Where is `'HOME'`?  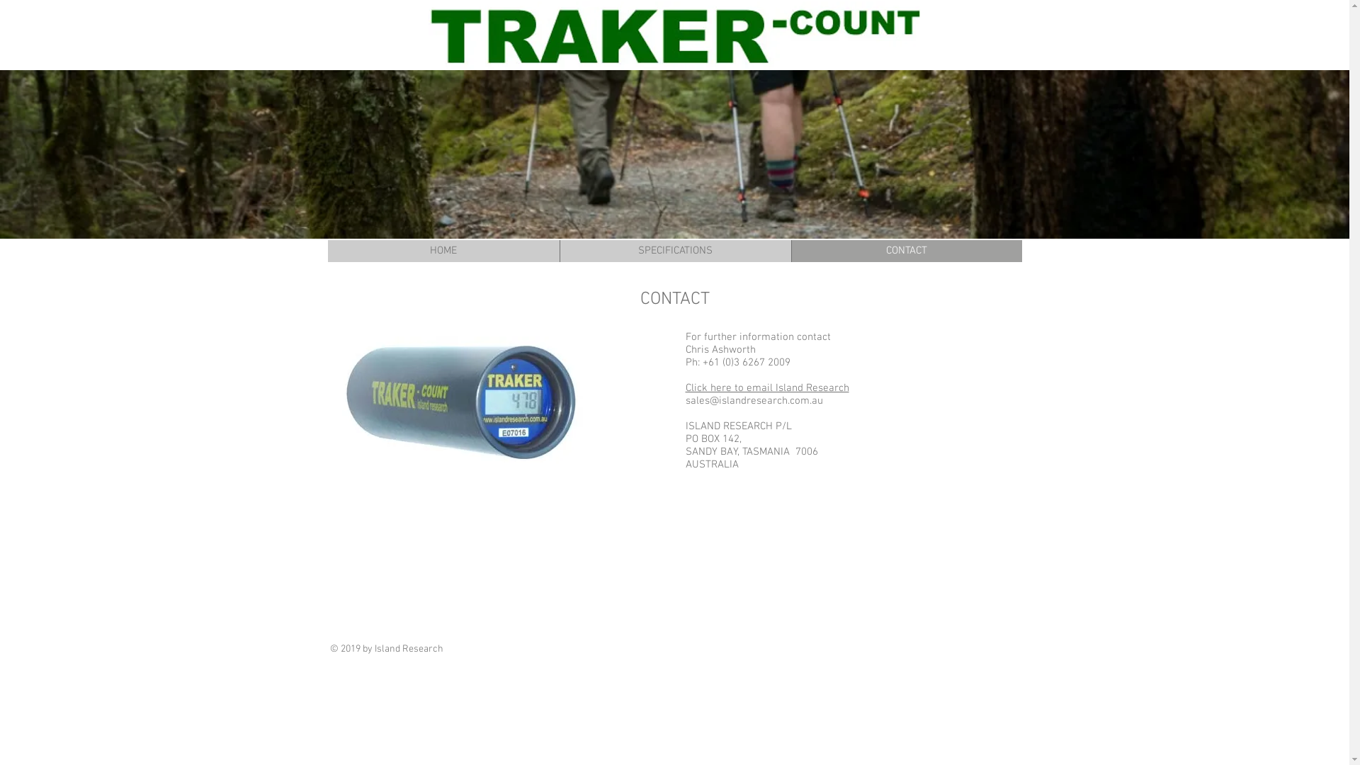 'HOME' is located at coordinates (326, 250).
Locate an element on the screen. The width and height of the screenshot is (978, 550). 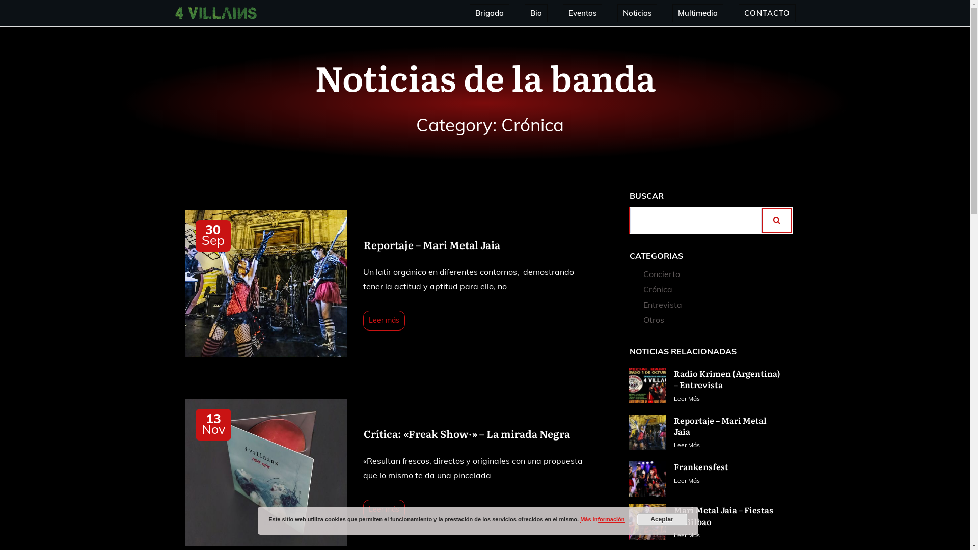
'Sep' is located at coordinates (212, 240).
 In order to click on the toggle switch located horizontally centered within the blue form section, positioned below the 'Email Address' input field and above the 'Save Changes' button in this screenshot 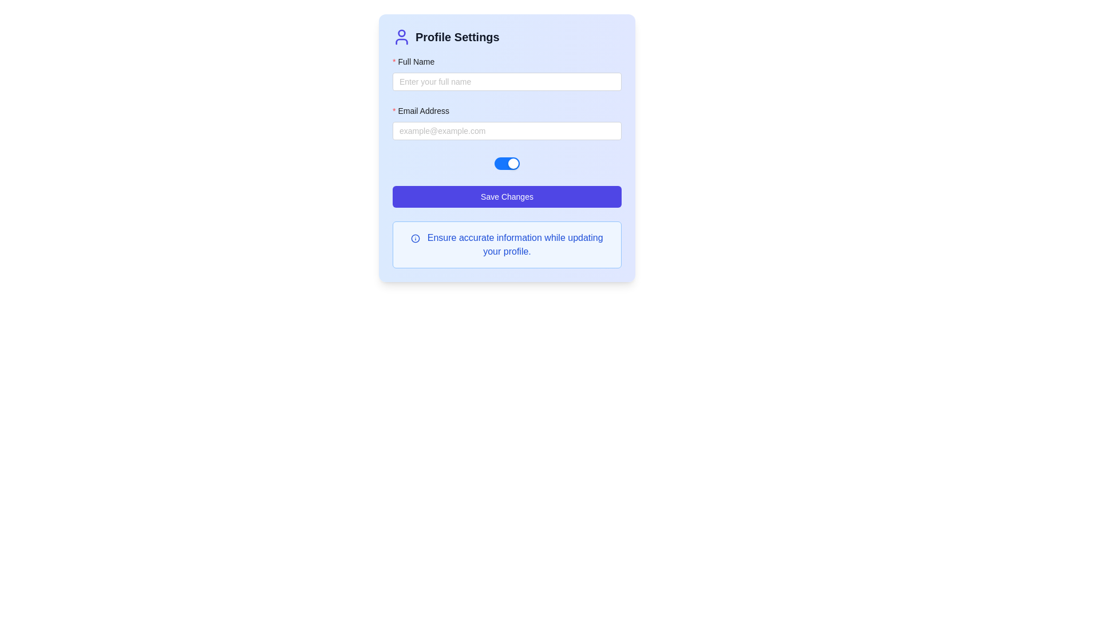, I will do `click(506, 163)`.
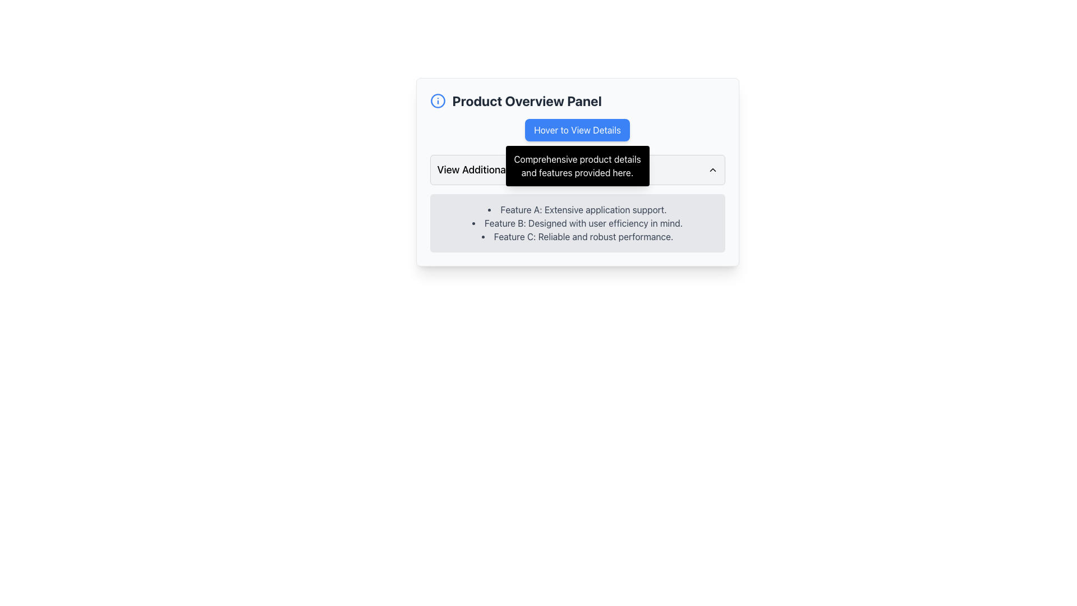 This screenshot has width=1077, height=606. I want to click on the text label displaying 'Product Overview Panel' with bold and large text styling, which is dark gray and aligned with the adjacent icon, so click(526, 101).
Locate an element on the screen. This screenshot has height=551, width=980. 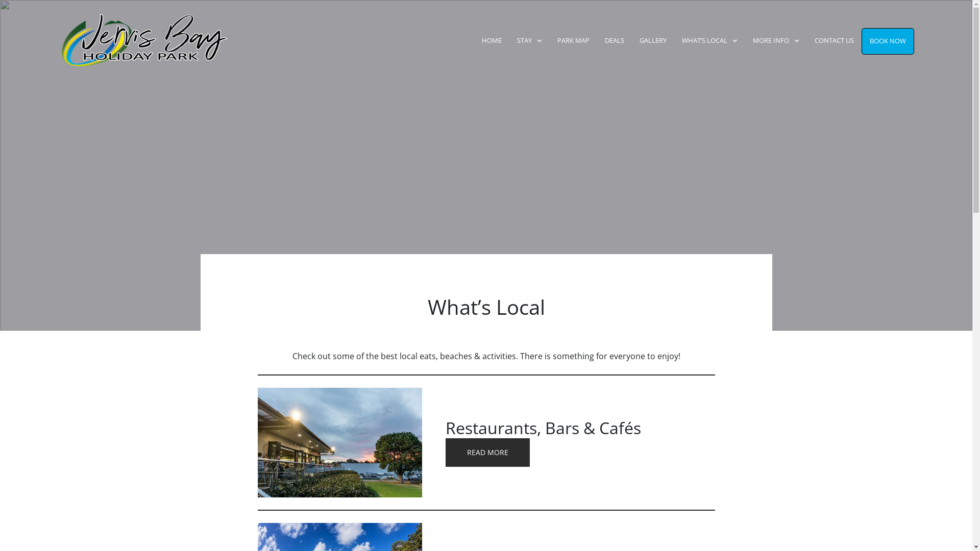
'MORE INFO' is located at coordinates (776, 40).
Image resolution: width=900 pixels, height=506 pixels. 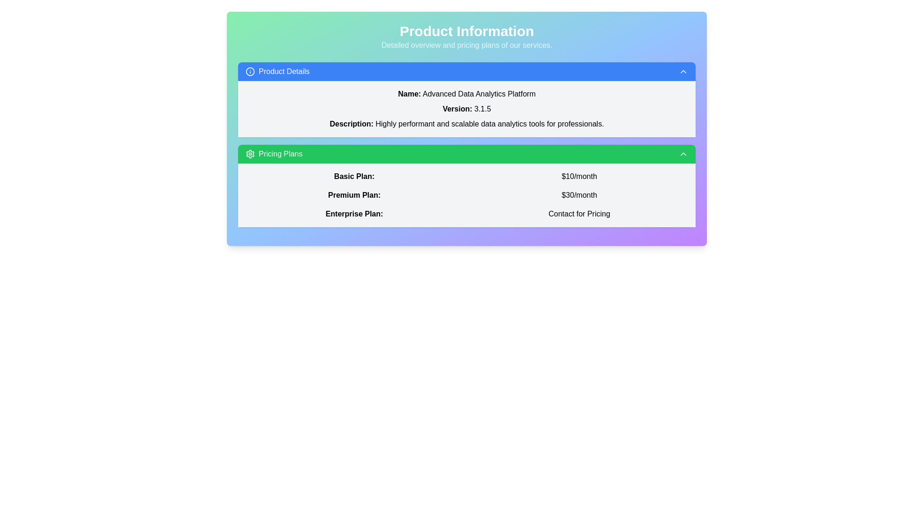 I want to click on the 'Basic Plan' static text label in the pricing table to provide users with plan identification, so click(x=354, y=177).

...

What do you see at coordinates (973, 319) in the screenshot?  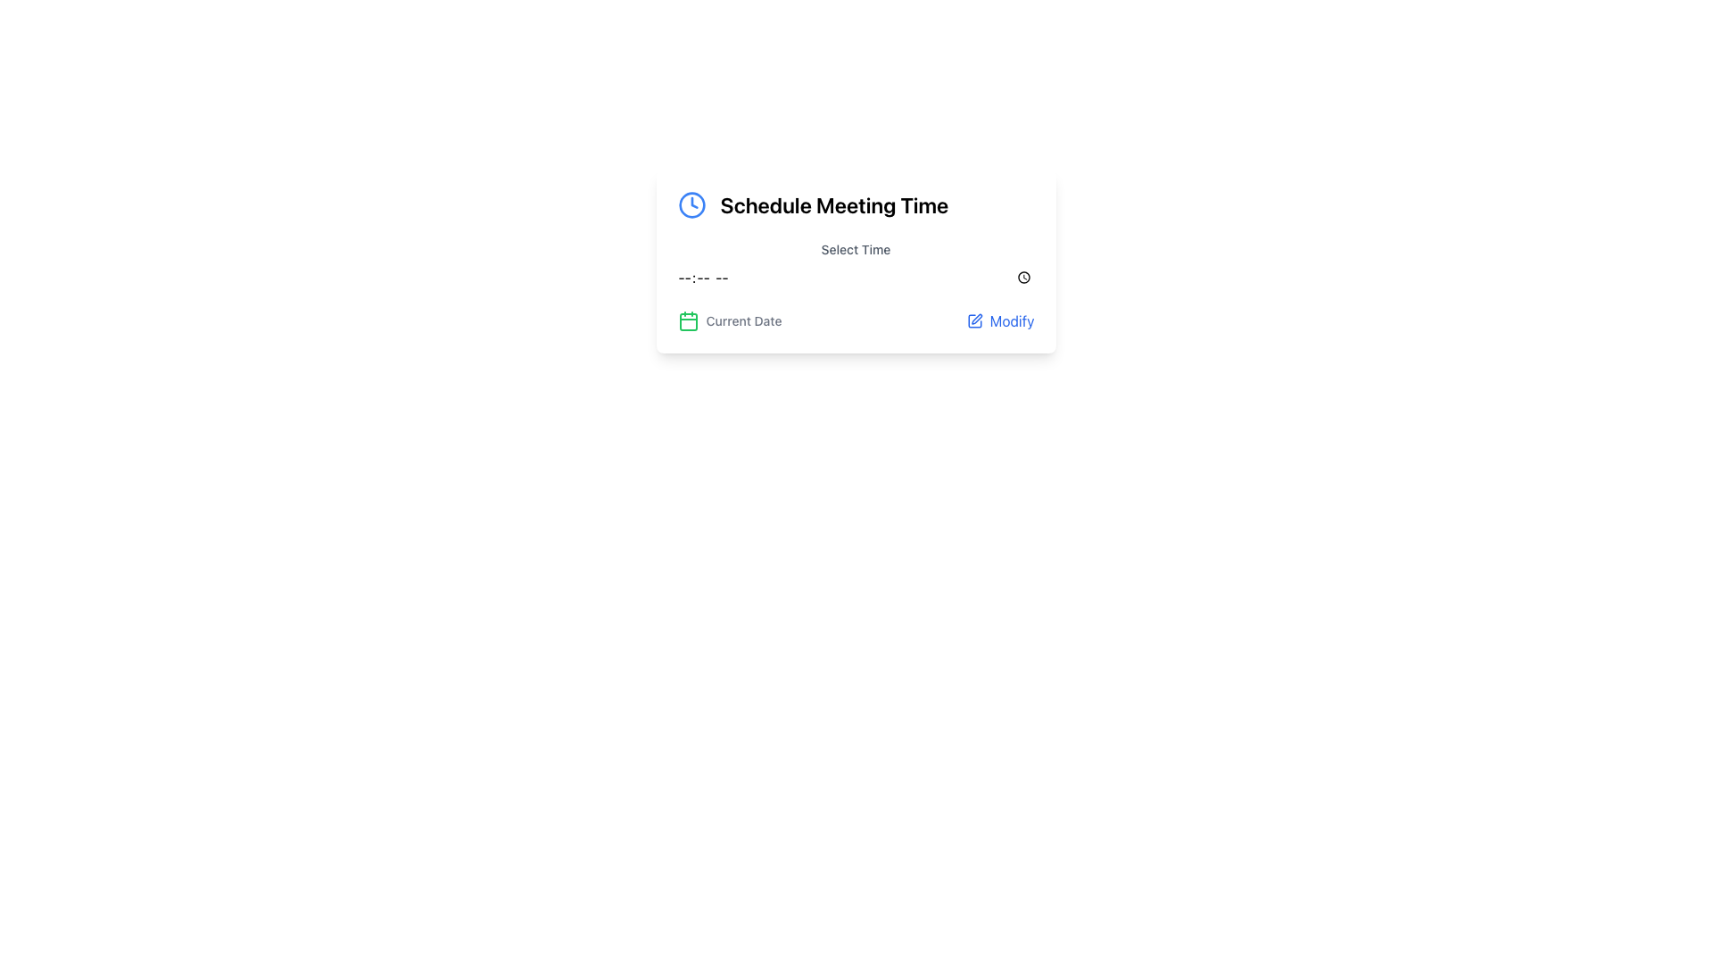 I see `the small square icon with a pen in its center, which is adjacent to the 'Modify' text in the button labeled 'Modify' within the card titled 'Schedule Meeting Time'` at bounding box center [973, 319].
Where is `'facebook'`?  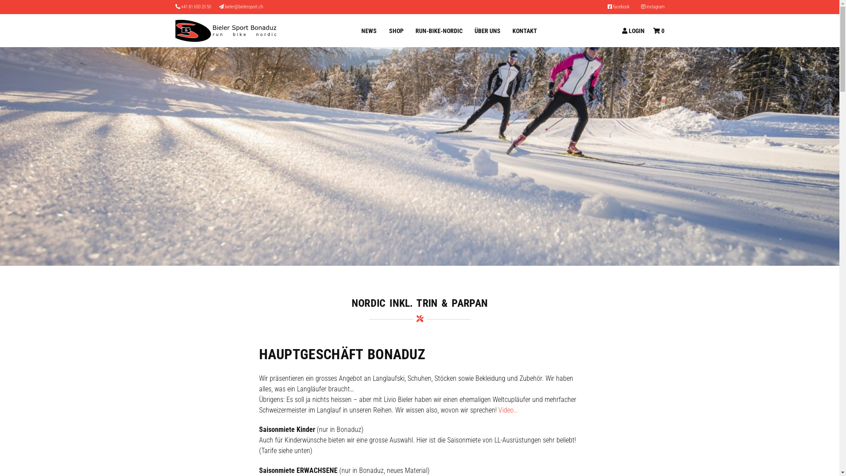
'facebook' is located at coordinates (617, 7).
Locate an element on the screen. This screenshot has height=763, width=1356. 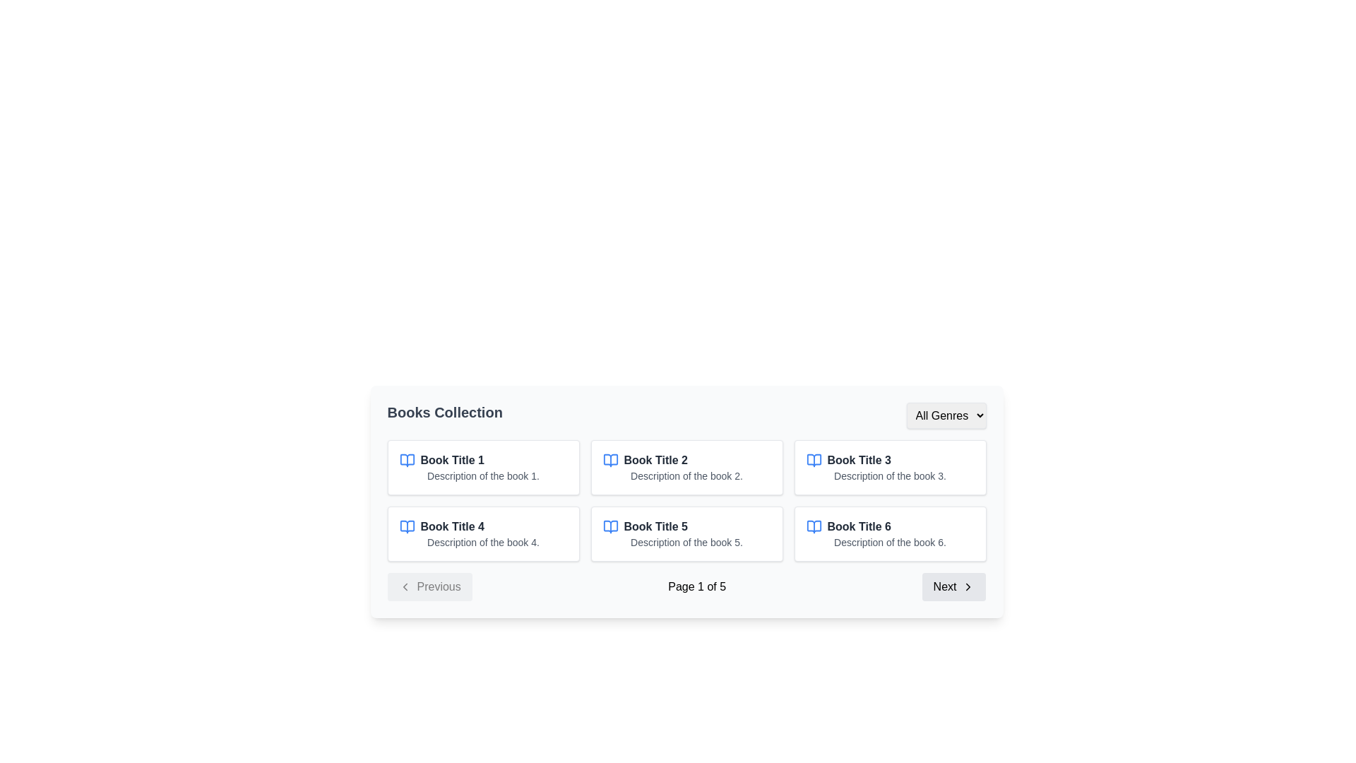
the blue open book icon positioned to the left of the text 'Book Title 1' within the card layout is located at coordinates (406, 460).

--

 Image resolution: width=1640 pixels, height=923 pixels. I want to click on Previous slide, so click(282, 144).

[Task to complete] Repeat the lines from the line with "has height=763, width=1356." up to and including the line with "the blue open", replacing "screenshot" with "image" and changing nothing else. Leave the pictures out of your answer.

[Expected answer]
Locate an element on the screen. This image has height=763, width=1356. 
the blue open book icon positioned to the left of the text 'Book Title 1' within the card layout is located at coordinates (406, 460).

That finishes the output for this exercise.